(Collection entries)

((

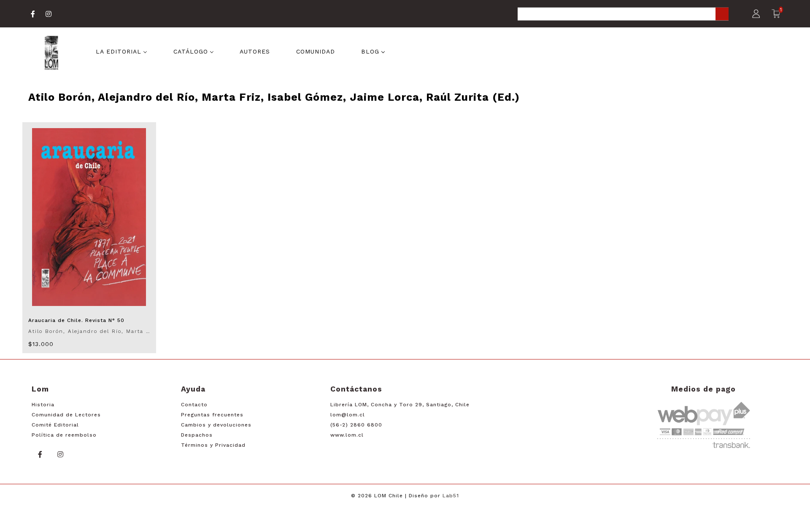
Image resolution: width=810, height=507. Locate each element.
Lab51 (451, 496)
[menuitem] (121, 50)
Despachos (197, 435)
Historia (43, 405)
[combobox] (623, 14)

))

Reproduce every line of the material above verbatim, leaving out the picture.

- [ANSWER]
Image resolution: width=810, height=507. Locate each element.
Lab51 (451, 496)
[menuitem] (121, 50)
Despachos (197, 435)
Historia (43, 405)
[combobox] (623, 14)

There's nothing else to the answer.